There is some talk of a change of relations that has been attempted with the aid of the French ally through the Vatican, so as to array Poland against Protestant Prussia and to reconcile it to orthodox Russia. Indeed, the Russian government has found it necessary to allow religious instructions in secondary schools to be given in the Polish mother-tongue, just at the time when the German government had on its hands the Wreschen trials. In fact, the more Prussian narrowness insults and provokes the Poles the greater are the Russian efforts to win them over. This, however, is only a political move, an attempt at bribery that the Poles let pass because it suits them, though one, perhaps, that the real go-betweens, the Jesuits, take in earnest, but the success of which, after all, would be contrary to all known facts of history and civilization, for it would be opposed to the national sentiment.
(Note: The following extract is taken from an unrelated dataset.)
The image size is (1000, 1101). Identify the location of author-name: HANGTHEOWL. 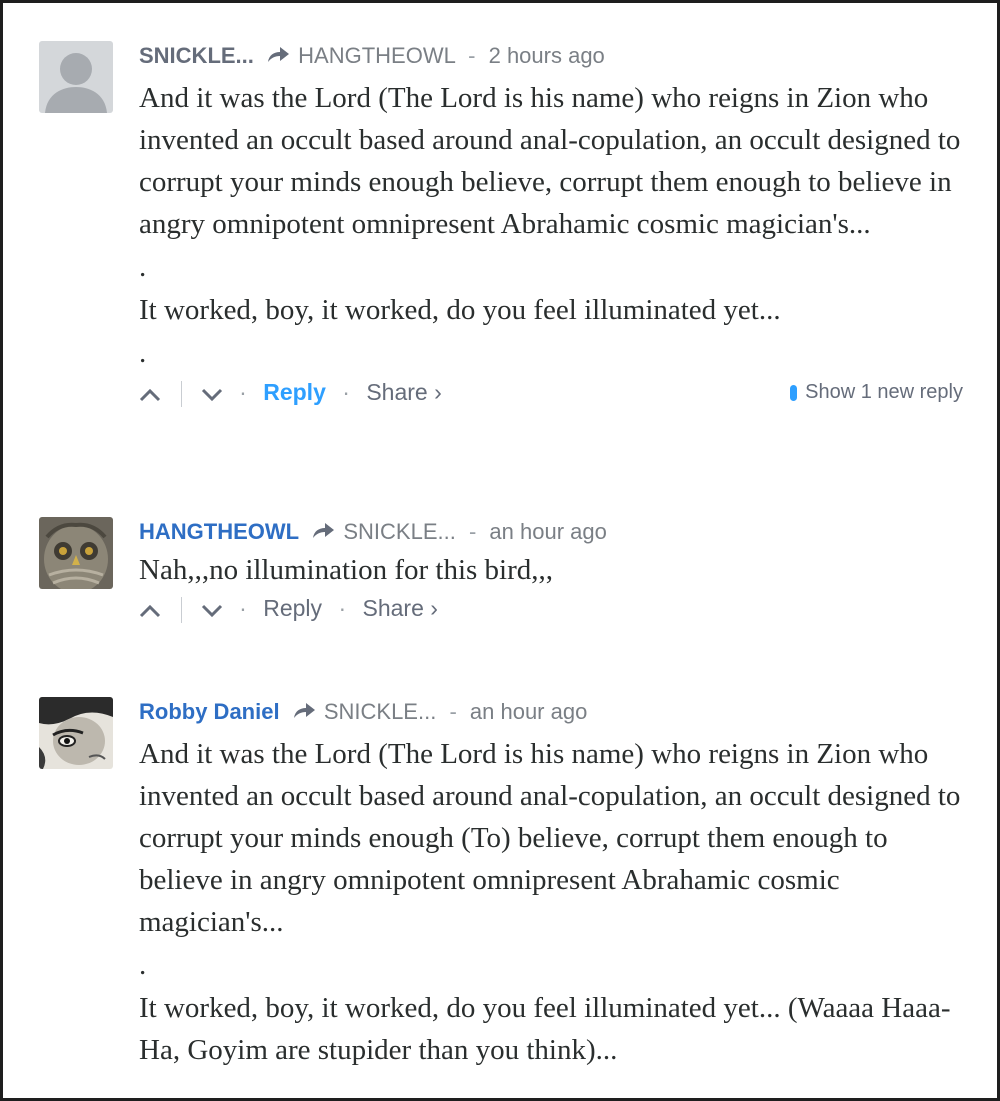
(219, 532).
In Russia dwells the marrow of the Polish nation; in Russia dwell the Polish aristocracy and that industrial middle class which has become rich and Polish in spirit in so far as it was of foreign origin; and yet in this homogeneous land of Poland the Polish language is interdicted, so to speak, and tolerated everywhere only as a local dialect. University, gymnasiums, courts, and administration are all Russian—a Gessler hat, placed in the Russian sign of every store, on which the Latin-Polish [Pg 16]inscription may appear only in a secondary position—a proceeding to which no self-respecting people will submit, and need not submit, especially from a master whose so-called civilization is of far more recent origin than its own. The German in America becomes Americanized voluntarily and irresistibly, because the English language is recognized as a more useful medium than his own, as the world-language. The Pole will never become Russianized as long as he remains on Polish soil; and no matter how significantly the "Ausgleichspolen" (Polish compromise party) flirt with the Russian régime, such an attitude hides a sense of annoyance and is not caused by real fellow-feeling. For the Pole, Germanization is an ill-fitting garment that only binds; Russianization is a thorn in the flesh, producing pus and throwing the entire system into a fever.